No, this isn’t the Arc de Triomphe in Paris. This is the Archul de Triumf in Bucharest, Romania. Built on the site of two previous arches, all to commemorate victories in battle. The first arch was quickly built of wood in 1878 so that the returning troops could have something under which to pass on their way home. The next was built of concrete in 1922, knocked down in 1935 and rebuilt again in 1936.
After an overnight aboard Romania’s Dacia Express, I arrived in Bucharest to begin a Uniworld Grand European cruise all the way to Amsterdam in 28 days. Three pre-cruise days Bucharest were filled with exploring the city and countryside. I still had some last minute writing to do in my hotel room, so I decided not to take Uniworld’s included city tour of Bucharest. I had already seen what was locally offered from walking the neighborhoods.

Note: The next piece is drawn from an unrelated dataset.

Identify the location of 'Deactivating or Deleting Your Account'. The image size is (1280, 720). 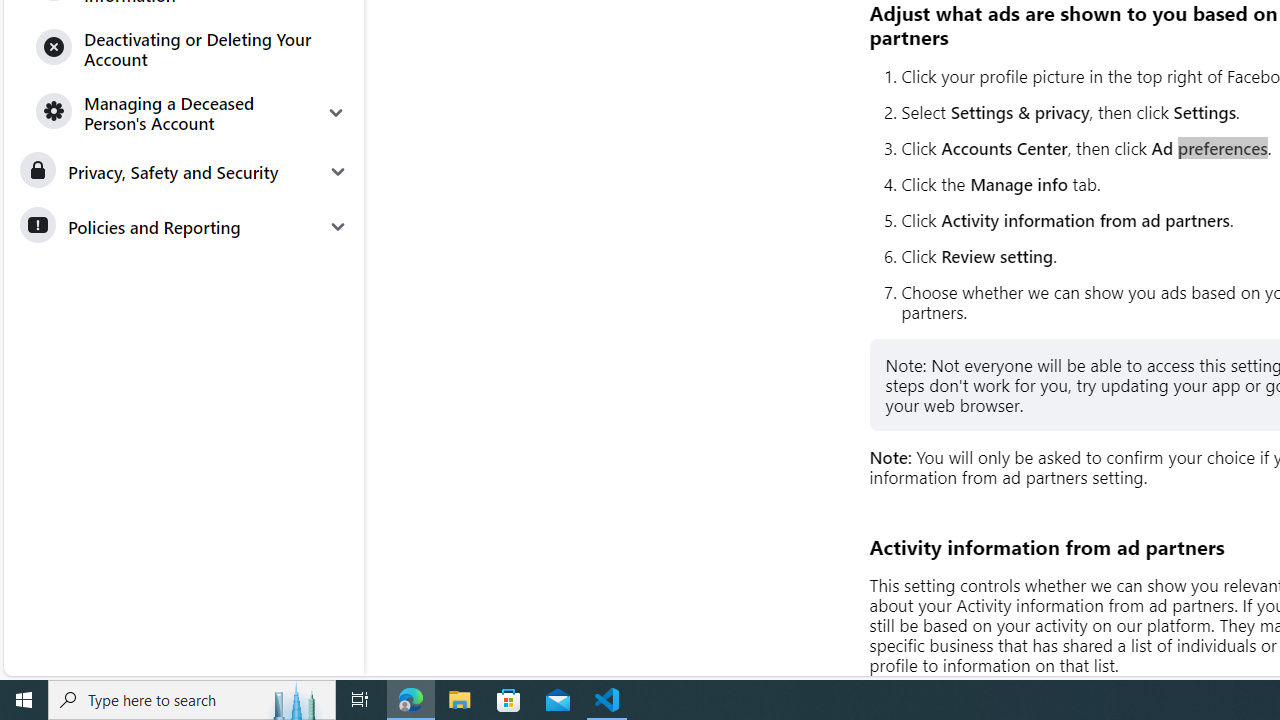
(192, 47).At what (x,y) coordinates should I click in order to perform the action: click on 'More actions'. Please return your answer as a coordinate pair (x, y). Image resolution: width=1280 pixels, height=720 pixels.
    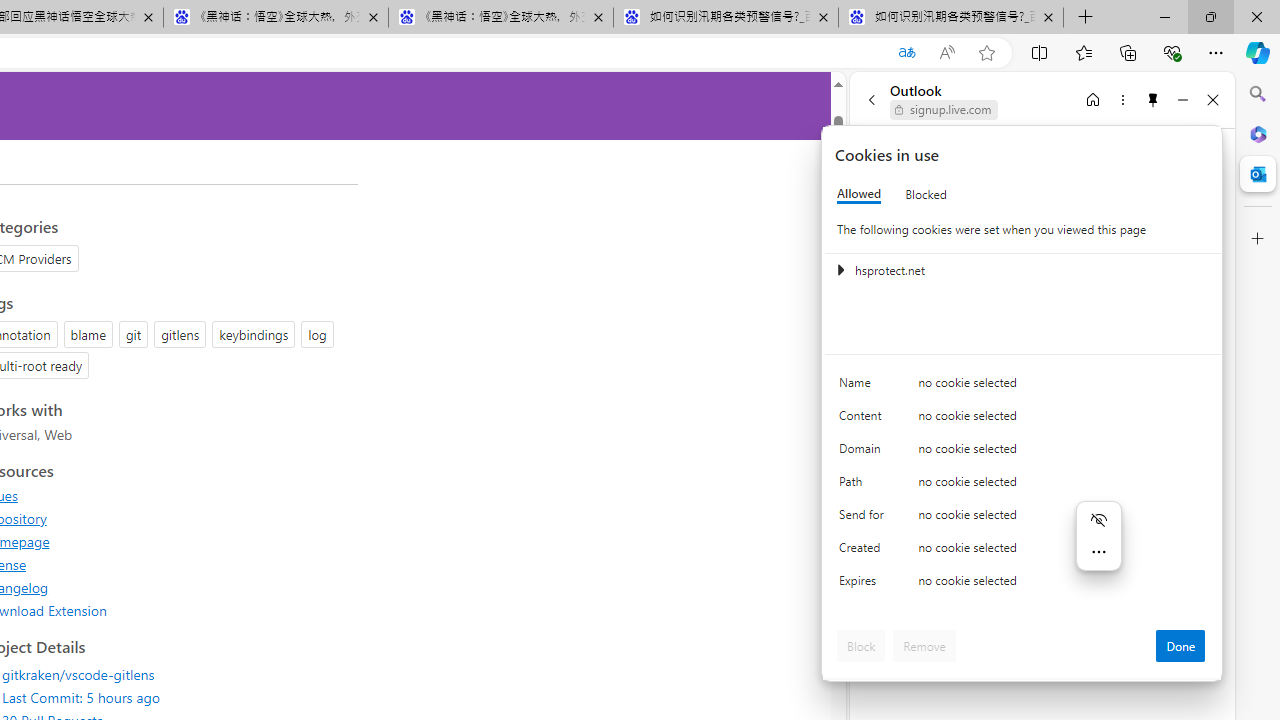
    Looking at the image, I should click on (1097, 551).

My alternative was to take a taxi from the Radisson Blu hotel to the Restaurantul Pescarus on picturesque Lake Herastrau for a traditional Romanian luncheon. Here I would join the other passengers who were cruising with me on the Uniworld River Duchess from Bucharest to Vienna and on to Amsterdam cruise.
Romanians are extremely proud of their country and their culture. They have fought long and hard and continue to work towards a better life since the revolution a short two decades ago. Bucharest dates back to the 1400’s and it once was called the Paris of the East due in part to its ornate French-style architecture.

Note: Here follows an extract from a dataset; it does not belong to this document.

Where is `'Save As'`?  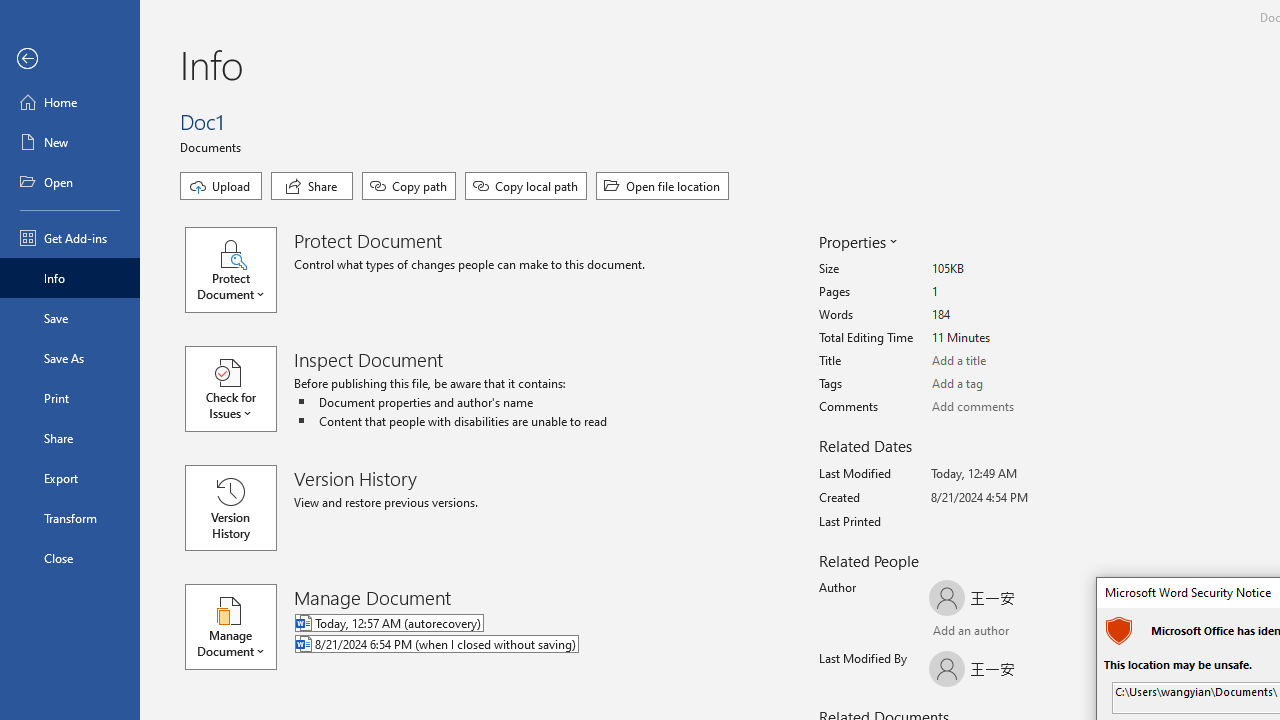
'Save As' is located at coordinates (69, 356).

It was no wonder then, as my taxi driver sensed my excitement at seeing some of the historical landmarks, he drove around the Arch three times so I could get the clearest view. Lunch be damned. He drove in the opposite direction, meter off, to point out the inconspicuous American Embassy, beautiful tree-lined boulevards and the Romanian Airmen Heroes Memorial statue built in 1935.